Das Erbe des Totalitarismus: Wie Polen von seinen Traumata heimgesucht wird

Vertuschte Taten, unverarbeitete Verbrechen: Ein neuer Band widmet sich der Wiederkehr des Verdrängten in Osteuropa. Die Kolumne Flugblätter.

Von Caroline Fetscher

Caroline Fetscher schreibt an dieser Stelle regelmäßig über Sachbücher. Nächste Woche: Peter von Becker über literarische Fundstücke.

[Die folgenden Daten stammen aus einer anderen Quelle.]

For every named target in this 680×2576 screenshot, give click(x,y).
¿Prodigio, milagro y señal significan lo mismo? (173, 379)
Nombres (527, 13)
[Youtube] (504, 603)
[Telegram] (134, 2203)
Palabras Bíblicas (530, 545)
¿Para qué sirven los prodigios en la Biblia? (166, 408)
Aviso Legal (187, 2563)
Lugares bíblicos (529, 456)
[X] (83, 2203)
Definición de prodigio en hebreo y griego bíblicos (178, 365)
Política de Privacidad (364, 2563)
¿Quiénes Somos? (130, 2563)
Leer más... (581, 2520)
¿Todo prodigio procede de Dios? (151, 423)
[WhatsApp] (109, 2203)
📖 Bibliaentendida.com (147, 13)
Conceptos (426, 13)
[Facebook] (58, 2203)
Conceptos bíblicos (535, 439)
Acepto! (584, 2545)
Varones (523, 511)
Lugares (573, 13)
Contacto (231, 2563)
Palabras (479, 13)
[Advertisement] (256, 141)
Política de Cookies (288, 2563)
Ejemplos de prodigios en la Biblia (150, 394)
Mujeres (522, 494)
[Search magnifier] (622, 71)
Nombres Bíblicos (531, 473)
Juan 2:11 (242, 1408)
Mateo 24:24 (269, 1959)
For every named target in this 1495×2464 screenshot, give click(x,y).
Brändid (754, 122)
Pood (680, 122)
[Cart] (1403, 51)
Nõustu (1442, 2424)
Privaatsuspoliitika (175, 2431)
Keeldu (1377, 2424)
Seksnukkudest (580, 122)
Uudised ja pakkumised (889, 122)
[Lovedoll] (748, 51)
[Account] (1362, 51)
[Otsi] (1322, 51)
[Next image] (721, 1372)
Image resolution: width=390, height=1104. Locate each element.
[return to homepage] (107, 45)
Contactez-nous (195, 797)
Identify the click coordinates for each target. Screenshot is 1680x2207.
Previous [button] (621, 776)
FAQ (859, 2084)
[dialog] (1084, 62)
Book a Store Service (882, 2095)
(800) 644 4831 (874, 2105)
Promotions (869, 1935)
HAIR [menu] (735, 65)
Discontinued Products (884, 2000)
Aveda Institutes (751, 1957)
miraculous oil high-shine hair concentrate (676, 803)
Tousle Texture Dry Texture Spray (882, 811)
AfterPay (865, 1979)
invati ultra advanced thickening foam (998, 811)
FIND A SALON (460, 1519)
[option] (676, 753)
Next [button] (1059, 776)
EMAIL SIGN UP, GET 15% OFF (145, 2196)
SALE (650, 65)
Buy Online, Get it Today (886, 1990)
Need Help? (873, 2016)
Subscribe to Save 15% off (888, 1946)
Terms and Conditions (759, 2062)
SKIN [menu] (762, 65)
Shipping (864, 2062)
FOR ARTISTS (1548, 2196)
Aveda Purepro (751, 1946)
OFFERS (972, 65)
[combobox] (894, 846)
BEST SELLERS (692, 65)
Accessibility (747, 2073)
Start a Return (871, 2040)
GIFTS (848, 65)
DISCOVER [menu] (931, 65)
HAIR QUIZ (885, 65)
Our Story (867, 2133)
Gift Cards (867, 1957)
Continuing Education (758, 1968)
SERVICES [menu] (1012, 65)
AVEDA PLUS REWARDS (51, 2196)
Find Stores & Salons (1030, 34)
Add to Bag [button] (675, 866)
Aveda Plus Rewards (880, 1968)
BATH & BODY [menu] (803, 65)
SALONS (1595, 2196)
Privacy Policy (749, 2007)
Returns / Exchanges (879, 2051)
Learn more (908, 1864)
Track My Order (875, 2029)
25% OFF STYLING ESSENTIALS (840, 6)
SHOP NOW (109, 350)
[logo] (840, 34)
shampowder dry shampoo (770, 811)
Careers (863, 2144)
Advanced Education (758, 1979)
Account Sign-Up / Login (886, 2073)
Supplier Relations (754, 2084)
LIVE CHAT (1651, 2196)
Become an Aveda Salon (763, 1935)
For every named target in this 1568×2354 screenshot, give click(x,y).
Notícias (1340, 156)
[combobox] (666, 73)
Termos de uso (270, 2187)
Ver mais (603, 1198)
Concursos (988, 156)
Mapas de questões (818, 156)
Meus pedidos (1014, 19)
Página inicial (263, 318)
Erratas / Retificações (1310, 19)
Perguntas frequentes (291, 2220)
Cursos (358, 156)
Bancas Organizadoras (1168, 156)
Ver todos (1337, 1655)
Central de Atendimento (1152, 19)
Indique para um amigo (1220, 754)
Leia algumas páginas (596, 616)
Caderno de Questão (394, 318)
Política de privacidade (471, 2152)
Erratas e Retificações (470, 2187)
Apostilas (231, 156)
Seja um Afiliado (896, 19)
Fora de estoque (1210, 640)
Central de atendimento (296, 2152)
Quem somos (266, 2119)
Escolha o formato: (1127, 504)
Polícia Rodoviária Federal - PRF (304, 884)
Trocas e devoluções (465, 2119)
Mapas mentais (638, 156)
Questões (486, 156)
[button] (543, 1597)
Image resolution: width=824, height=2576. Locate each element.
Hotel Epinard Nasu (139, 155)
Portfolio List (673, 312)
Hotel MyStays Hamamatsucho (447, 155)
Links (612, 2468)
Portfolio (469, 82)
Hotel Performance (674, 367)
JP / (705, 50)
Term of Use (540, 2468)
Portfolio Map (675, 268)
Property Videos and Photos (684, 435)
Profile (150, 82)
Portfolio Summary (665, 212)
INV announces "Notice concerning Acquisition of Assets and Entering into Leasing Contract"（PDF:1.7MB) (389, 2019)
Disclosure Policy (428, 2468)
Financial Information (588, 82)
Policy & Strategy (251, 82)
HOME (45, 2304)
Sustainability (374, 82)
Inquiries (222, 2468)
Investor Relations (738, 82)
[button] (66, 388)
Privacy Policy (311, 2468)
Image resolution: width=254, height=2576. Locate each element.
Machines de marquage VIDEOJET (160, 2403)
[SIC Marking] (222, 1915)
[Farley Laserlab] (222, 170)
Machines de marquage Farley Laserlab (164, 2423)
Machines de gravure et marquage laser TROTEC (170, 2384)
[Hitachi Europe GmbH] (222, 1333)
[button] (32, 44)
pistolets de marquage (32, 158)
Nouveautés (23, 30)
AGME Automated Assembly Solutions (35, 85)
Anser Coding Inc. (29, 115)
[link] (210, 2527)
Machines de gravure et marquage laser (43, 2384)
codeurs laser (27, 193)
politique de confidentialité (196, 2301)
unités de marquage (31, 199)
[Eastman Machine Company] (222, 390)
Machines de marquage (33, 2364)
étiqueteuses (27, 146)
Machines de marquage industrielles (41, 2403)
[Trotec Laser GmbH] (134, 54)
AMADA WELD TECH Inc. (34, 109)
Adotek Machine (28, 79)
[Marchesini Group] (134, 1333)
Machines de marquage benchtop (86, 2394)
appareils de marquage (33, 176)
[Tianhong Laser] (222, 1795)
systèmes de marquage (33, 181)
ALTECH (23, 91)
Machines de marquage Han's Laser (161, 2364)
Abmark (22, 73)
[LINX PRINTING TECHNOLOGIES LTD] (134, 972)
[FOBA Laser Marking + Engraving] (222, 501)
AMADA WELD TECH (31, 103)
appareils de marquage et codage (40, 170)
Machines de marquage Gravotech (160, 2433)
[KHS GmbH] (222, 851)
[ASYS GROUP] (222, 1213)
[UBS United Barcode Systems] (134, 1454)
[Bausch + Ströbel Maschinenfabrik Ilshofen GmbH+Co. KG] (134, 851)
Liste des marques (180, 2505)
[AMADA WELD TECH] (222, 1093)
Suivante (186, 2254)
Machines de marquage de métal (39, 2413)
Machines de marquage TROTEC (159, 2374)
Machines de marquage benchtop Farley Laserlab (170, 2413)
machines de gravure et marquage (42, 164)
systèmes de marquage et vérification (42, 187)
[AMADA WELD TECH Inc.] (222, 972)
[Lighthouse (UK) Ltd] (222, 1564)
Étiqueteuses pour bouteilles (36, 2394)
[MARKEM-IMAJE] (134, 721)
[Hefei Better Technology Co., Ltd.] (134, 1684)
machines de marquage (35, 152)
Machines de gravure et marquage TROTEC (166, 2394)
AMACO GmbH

Angeblich treiben Gespenster ihr Unwesen, wo ein Fluch über einem Ort hängt. Geschichten davon berichten dann stets vom Gewesenen, von der Vergangenheit: Vertuschte ungesühnte Taten geben keine Ruhe. Solchen Legenden liegt eine reale seelische Dynamik zugrunde, jene der Wiederkehr des Verdrängten.

Solange dieses nicht ans Licht geschafft und bearbeitet wurde, rüttelt es nicht nur an den Toren der Gegenwart, sondern treibt sich in ihr herum, eben als Gespenst. Zu erkennen, was bestimmte Gespenster repräsentieren, versucht eine Anthologie mit Blick auf das Polen der Gegenwart. Sie beleuchtet, woher dessen aktuelle, so dramatisch antidemokratische Strömungen stammen.

Was ist in Polen los? Das wollen die Herausgeber von „Wiederkehr des Verdrängten“ wissen. Was geschieht mit und bei den östlichen Nachbarn? (Ewa Kobylinska-Dehe, Pawel Dybel, Ludger M. Hermanns (Hg.): Wiederkehr des Verdrängten? Psychoanalyse und das Erbe der Totalitarismen. Aus dem Polnischen und Englischen von Bernhard Hartmann. Psychosozial-Verlag, Gießen 2020. 331 S. 36,90 €.)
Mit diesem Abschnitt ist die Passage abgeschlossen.